British Columbia judges did the same thing shortly thereafter. No debate in Parliament, no appeal, the case is settled, forge ahead. So, the government decided to legislate the judges' diktat into law.

A great many Canadians will have none of it; why not?

Let us go at once to the root of the evil: Homosexual activity rages against God's will.

God ordained the institution of marriage (Genesis 1: 27). He intended that it should be a permanent, lifelong commitment between husband and wife (Matthew 19:5-6); and, He ordained that marriage should exist for loving and cherishing one another and for co-creating children who are protected and nurtured in a family.

What God wills, is reflected in nature.

The family is not a product of culture; that is to say, not something of man's making. The family is, as great sociologists such as Bronislaw Malinowski in Sex And Repression In Savage Society (1927) have shown, "the starting point of all human organization" and "the cradle of nascent culture."

The family is what distinguishes man from animal in social culture.

Animals, like human beings, have sexual and parental instincts. It is only when these instincts transcend their purely biological function into a permanent social relationship that we speak of marriage and this can only occur among human beings.

Throughout history the family has been defended by the strongest moral and religious sanctions. The idea that man and woman can be free from restraints is a naive distortion.

Human virtue is not instinctive: It has to be developed by a continuous moral effort. This requires the subordination of natural instinct and individual impulse to the common social good.

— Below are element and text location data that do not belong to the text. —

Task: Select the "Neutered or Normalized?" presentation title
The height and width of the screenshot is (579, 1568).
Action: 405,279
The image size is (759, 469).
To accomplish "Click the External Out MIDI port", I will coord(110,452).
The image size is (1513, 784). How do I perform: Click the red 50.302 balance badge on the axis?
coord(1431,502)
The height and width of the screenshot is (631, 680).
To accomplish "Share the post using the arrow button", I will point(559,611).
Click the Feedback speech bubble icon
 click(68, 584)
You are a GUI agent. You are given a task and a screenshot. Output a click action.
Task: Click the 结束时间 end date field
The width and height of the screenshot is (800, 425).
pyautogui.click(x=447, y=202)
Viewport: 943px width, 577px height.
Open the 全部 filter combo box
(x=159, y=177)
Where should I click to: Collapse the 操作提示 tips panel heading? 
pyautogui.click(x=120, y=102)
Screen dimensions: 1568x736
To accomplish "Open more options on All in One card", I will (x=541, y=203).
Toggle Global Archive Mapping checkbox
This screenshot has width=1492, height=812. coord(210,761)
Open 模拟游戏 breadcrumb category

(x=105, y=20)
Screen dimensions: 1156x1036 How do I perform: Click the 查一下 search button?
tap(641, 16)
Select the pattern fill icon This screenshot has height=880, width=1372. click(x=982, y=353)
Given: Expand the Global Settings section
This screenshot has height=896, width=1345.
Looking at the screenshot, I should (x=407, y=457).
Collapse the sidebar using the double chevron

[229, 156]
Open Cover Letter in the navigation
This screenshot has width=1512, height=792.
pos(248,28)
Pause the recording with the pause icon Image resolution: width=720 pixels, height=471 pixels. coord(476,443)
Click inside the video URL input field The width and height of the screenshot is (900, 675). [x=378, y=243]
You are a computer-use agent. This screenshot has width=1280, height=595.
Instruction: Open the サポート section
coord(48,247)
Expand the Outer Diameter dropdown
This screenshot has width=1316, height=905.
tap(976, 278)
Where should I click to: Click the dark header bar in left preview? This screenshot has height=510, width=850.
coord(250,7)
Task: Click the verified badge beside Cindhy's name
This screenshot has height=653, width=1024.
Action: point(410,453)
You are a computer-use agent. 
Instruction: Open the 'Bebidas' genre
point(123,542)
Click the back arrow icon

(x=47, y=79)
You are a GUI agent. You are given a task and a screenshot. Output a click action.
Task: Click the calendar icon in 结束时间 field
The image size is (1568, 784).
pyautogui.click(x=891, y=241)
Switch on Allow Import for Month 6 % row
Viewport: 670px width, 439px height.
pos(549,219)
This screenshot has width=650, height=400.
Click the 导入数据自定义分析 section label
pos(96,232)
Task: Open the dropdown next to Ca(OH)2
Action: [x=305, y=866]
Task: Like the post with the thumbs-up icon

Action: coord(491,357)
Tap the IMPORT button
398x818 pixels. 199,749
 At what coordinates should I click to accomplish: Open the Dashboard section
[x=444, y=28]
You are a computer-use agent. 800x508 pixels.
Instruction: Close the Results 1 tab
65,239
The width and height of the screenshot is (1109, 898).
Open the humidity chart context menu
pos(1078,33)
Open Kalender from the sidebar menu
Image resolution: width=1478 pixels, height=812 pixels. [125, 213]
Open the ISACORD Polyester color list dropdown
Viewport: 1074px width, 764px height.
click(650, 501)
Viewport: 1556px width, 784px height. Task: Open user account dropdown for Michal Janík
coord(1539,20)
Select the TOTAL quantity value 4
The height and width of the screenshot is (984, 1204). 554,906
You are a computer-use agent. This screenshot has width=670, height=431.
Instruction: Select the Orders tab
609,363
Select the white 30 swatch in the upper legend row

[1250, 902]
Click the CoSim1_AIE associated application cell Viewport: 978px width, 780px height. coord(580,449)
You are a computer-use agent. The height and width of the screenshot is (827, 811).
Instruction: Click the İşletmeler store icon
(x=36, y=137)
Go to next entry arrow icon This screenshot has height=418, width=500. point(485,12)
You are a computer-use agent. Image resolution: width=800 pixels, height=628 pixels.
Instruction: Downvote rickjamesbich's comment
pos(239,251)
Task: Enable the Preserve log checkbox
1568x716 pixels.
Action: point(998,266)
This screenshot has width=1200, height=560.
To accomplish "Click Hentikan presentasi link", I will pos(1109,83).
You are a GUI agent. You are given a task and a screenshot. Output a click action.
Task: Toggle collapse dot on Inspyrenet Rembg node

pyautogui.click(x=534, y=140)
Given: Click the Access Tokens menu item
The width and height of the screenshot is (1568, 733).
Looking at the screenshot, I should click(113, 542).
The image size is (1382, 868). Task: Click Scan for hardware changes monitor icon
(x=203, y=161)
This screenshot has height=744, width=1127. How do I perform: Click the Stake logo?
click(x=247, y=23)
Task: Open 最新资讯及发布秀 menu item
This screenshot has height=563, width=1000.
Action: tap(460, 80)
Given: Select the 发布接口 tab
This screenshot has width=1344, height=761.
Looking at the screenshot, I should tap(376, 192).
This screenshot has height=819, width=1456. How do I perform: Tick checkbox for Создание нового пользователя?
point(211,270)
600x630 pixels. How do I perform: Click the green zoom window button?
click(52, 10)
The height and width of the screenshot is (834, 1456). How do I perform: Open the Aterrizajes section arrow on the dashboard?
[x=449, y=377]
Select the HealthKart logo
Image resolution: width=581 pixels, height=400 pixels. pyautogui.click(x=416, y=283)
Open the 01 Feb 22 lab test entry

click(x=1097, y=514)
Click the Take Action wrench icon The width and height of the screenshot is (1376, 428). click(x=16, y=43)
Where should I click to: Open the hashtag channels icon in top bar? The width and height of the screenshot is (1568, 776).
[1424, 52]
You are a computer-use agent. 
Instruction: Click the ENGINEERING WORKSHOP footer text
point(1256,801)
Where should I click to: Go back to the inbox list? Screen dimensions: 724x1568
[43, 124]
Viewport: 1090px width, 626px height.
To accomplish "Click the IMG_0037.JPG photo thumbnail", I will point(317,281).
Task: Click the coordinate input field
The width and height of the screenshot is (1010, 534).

That was and is the message of the Mosaic code, revealed by God to the Hebrews and the world, not out of spite but out of love, not to frighten us with irrational taboos but to free us from slavery to our own passions.

This message is not "subjective," or "for Catholics only," or "just a private opinion"; rather, it reflects the moral law written in nature and therefore based on, and in harmony with, that human reason which reflects divine reason itself.

Homosexuality rejects the above. It surrenders to instinct and impulse.

It admires self, as did Narcissus, the Greek youth who fell in love with his reflection in the pool. It struts on the streets flaunting naked bodies and muscle. It denies social purpose, and consequently, also denies God's will in marriage and family.

By demanding equality of status under civil law, it corrupts that law. By insisting on protection for its unnatural and pathological sexual activity, it perverts society.

In the past, homosexual activists have mocked marriage as a corrupt, bourgeois institution. They wanted it blown to bits. And now three judges lead the way in doing just that.

Some people ask what harm same-sex "marriages" can do. What a question, when the very first step requires throwing the age-old legal concept of marriage into the trash bin.

The court's claim that there is a right to same-sex marriage is false.

Supreme Court Justice Peter Cory was wrong in the 1995 Canada vs. Egan case when he asserted that sexual orientation (meaning homosexuality) is analogous to the items mentioned in Section 15 (1) of the Charter such as race, ethnic origin, colour, and sex. It is not, and has never been so; instead, the homosexual act is an act of the free will.

The Church is right. The homosexual condition is a disorder, and homosexual acts are grave moral aberrations.

Those in a homosexual relationship do not have a "right" to have that relationship enforced in law. Wrongdoing and sin do not have rights.

Stealing can never be a right. Adultery can never be a right. Nor can sodomy. Virtue has rights; vice does not.

Father Alphonse de Valk is editor of the monthly magazine Catholic Insight.